• To do
Here are some entries. Repeat all of them exactly.

• Entries provided
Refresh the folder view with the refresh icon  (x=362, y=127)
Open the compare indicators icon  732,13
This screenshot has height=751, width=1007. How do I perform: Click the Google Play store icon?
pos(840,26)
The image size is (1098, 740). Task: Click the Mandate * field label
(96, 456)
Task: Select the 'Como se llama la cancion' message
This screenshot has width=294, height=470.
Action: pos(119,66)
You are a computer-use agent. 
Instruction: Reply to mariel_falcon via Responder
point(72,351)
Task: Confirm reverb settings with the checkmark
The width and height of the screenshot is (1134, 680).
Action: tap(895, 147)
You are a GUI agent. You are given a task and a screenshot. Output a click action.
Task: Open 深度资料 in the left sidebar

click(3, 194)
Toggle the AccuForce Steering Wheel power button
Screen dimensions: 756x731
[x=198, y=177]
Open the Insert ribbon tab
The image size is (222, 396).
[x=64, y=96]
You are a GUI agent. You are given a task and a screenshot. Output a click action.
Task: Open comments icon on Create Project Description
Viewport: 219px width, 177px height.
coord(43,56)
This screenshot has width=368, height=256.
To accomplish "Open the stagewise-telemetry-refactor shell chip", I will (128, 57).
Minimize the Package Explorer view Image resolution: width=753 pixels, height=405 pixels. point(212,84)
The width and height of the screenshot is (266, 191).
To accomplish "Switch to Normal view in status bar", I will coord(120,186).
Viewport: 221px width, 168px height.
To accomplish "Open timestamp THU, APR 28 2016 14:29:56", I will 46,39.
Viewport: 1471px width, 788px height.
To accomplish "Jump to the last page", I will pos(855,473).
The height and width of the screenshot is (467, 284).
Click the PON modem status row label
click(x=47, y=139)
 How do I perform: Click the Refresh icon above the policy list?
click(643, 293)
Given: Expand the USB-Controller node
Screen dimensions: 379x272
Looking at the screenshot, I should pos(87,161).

• Response below
Refresh the folder view with the refresh icon  (x=362, y=127)
Open the compare indicators icon  732,13
This screenshot has height=751, width=1007. How do I perform: Click the Google Play store icon?
pos(840,26)
The image size is (1098, 740). Task: Click the Mandate * field label
(96, 456)
Task: Select the 'Como se llama la cancion' message
This screenshot has width=294, height=470.
Action: pos(119,66)
You are a computer-use agent. 
Instruction: Reply to mariel_falcon via Responder
point(72,351)
Task: Confirm reverb settings with the checkmark
The width and height of the screenshot is (1134, 680).
Action: tap(895, 147)
You are a GUI agent. You are given a task and a screenshot. Output a click action.
Task: Open 深度资料 in the left sidebar

click(3, 194)
Toggle the AccuForce Steering Wheel power button
Screen dimensions: 756x731
[x=198, y=177]
Open the Insert ribbon tab
The image size is (222, 396).
[x=64, y=96]
You are a GUI agent. You are given a task and a screenshot. Output a click action.
Task: Open comments icon on Create Project Description
Viewport: 219px width, 177px height.
coord(43,56)
This screenshot has width=368, height=256.
To accomplish "Open the stagewise-telemetry-refactor shell chip", I will (128, 57).
Minimize the Package Explorer view Image resolution: width=753 pixels, height=405 pixels. point(212,84)
The width and height of the screenshot is (266, 191).
To accomplish "Switch to Normal view in status bar", I will coord(120,186).
Viewport: 221px width, 168px height.
To accomplish "Open timestamp THU, APR 28 2016 14:29:56", I will 46,39.
Viewport: 1471px width, 788px height.
To accomplish "Jump to the last page", I will pos(855,473).
The height and width of the screenshot is (467, 284).
Click the PON modem status row label
click(x=47, y=139)
 How do I perform: Click the Refresh icon above the policy list?
click(643, 293)
Given: Expand the USB-Controller node
Screen dimensions: 379x272
Looking at the screenshot, I should pos(87,161).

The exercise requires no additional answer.